Vielleicht überlegen Sie selbst für ein paar Minuten, ehe Sie weiterlesen.
Der Mensch braucht Gemeinschaft. Und so telefoniere ich regelmäßig mit meinem Vater, der schon seit Jahren alleine sein Haus bewohnt. Nach dem Tod meiner Mutter, die nicht so alt geworden ist, war die Frage, ob er zu uns nach Augsburg zieht. Doch das wollte er nicht. In seiner Nachbarschaft ist er sozial gut eingebunden. Zudem war er früher Handwerker. Die Notwendigkeit, sich um Haus und Garten zu kümmern, hält ihn fit. Das freut mich. Bei den regelmäßigen Telefonaten dreht es sich seit einiger Zeit verstärkt um das Thema „Heizung“. Wir denken an den kommenden Winter mit großem Unbehagen. Nur wer genug Geld hat, muss sich keine echten Sorgen machen.
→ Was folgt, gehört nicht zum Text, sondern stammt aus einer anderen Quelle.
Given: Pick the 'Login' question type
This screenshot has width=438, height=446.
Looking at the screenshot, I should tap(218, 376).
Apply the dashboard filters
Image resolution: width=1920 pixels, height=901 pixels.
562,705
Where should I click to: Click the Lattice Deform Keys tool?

Die Sache mit der Heizung und dem unbezahlbaren Gas hatte schon vor langem der Musiker, Sänger, Texter und Schauspieler Herbert Grönemeyer vor Augen, wenn auch nur in einem Nebensatz. Auf die eingangs aufgerissene Frage gibt er eine poetische Antwort – mit sich ringend, manchmal fast wie ein Gebet. Der Tod seines Bruders Wilhelm und seiner Frau Anna im Jahr 1998 führte ihn in eine Krise. Im Jahr 2002 widmete er seiner Frau dieses Lied mit dem einfachen und dem zugleich schweren Titel „Mensch“.
Momentan ist richtig / Momentan ist gut / Nichts ist wirklich wichtig / Nach der Ebbe kommt die Flut / Am Strand des Lebens / Ohne Grund, ohne Verstand / Ist nichts vergebens / Ich bau′ die Träume auf den Sand
Und es ist, es ist ok / Alles auf dem Weg / Und es ist Sonnenzeit / Unbeschwert und frei / Und der Mensch heißt Mensch / Weil er vergisst / Weil er verdrängt / Und weil er schwärmt und stillt / Weil er wärmt, wenn er erzählt / Und weil er lacht / Weil er lebt / Du fehlst
Das Firmament hat geöffnet / Wolkenlos und ozeanblau / Telefon, Gas, Elektrik / Unbezahlt, und das geht auch / Teil’ mit mir deinen Frieden / Wenn auch nur geborgt / Ich will nicht deine Liebe / Ich will nur dein Wort /
Und es ist, es ist ok / Alles auf dem Weg / Und es ist Sonnenzeit / Ungetrübt und leicht / Und der Mensch heißt Mensch / Weil er irrt und weil er kämpft / Und weil er hofft und liebt / Weil er mitfühlt und vergibt / Und weil er lacht / Und weil er lebt / Du fehlst
Oh, weil er lacht / Weil er lebt / Du fehlst
Es ist ok / Alles auf dem Weg / Und es ist Sonnenzeit / Ungetrübt und leicht / Und der Mensch heißt Mensch / Weil er vergisst / Weil er verdrängt / Und weil er schwärmt und glaubt / Sich anlehnt und vertraut / Und weil er lacht / Und weil er lebt / Du fehlst
Oh, es ist schon ok / Es tut gleichmäßig weh / Es ist Sonnenzeit / Ohne Plan, ohne Geleit / Der Mensch heißt Mensch / Weil er erinnert, weil er kämpft / Und weil er hofft und liebt / Weil er mitfühlt und vergibt / Und weil er lacht / Und weil er lebt / Du fehlst…
Die Zeilen lassen mich etwas melancholisch zurück – aber nicht hoffnungslos. Über die Lage der Welt sage ich jetzt nichts. Mir fehlen, wie so oft, die passenden Worte.
Und trotzdem suche ich immer wieder mit Menschen das Gespräch, das einmal mehr und ein andermal weniger Tiefgang hat. Das ist nicht schlimm. Gute Worte können menschliche Wärme schaffen. Das Geld für eine neue Heizung kann man leihen. Es ist sowieso auf Erden alles nur geliehen – will sagen: vorläufig. Was bleibt?